On-line version ISSN 2221-4062
S. Afr. j. anim. sci. vol.43 n.1 Pretoria Jan. 2013
P. de Ponte BouwerI; C. VisserI, #; B.E. MostertII
IDepartment of Animal and Wildlife Sciences, University of Pretoria, Private Bag x 20, Hatfield, 0028, South Africa
IISA Studbook, PO Box 270, Bloemfontein, 9300, South Africa
In South Africa, the Dairy Swiss breed, which originated in Switzerland, consists of 27 breeders and 1135 breeding cows. Pedigree information on the breed was analysed to determine its effective population size (Ne) and rate of inbreeding. The rate of inbreeding was 0.08% per year and 0.38% per generation. It was estimated that in 2008, over 90% of the animals were inbred. This is within the acceptable recommendation for an effective population size of 50 - 100, with an Ne value of 89. However, the high percentage of inbred animals may start to have a detrimental impact on the effective population size and breeders need to exercise caution in their breeding decisions.
Keywords: Effective population size, genetic diversity, inbreeding coefficient
Brown Swiss was developed in north-eastern Switzerland, and is probably the oldest of all dairy breeds (http://www.studbook.co.za/Society/swiss/history.php). The first Brown Swiss bull was imported into South Africa from the USA in 1907, and was closely followed by another bull and five heifers from Switzerland. These imports laid the foundation for the first Brown Swiss herd in South Africa (Smit, 2008). The Brown Swiss Cattle Breeders' Society of South Africa was founded in 1925.
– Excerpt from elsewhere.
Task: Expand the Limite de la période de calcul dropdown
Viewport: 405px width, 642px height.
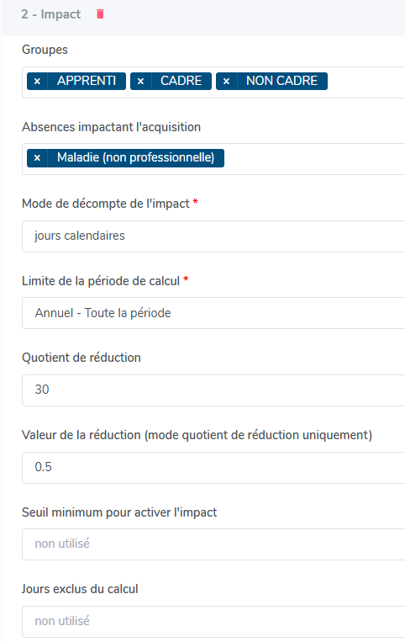Action: tap(213, 313)
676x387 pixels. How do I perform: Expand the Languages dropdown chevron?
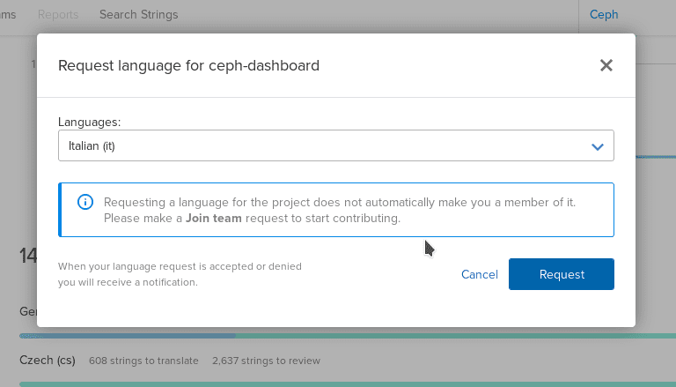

Brown Swiss originated as a dual-purpose breed. However, in most parts of the world two breeds have developed from the original. In 1974, it was decided to create separate South African herd books for the dairy (South African Dairy Swiss) and beef (Braunvieh South Africa) breeds. The South African Dairy Swiss (SA Dairy Swiss) was recognised as a separate breed by the Livestock Improvement Act of the National Department of Agriculture in 1995 (Smit, 2008). The SA Dairy Swiss is a small breed with only 27 active breeders in South Africa. The active national herd in 2009 consisted of 127 fully registered bulls, and 1 135 cows of which 755 were fully registered (2009, C. Hunlun, pers. comm., firstname.lastname@example.org).
Technologies for assisted reproduction have been applied in dairy breeding, and have been effective in generating genetic gain (Sorensen et al., 2005). However, these reproductive technologies and the accompanying greater selection intensity have increased inbreeding (Weigel, 2001; Kearney et al., 2004; Ponzoni et al., 2010). A consequence of inbreeding is a reduction of genetic variability within the population and reduced performance of animals, mainly in traits associated with fitness (Wall et al., 2005), and also adversely affecting production traits (Koenig & Simianer, 2006; Maiwashe et al., 2008). This leads to reduced profitability (Weigel & Lin, 2002) and unsustainable genetic improvement in the long term (Sorensen et al., 2005, Maiwashe et al., 2006; Ponzoni et al., 2010). While the impact of inbreeding in populations of large sizes may be negligible, its effect in typical livestock populations in which selective breeding is practised can be more severe.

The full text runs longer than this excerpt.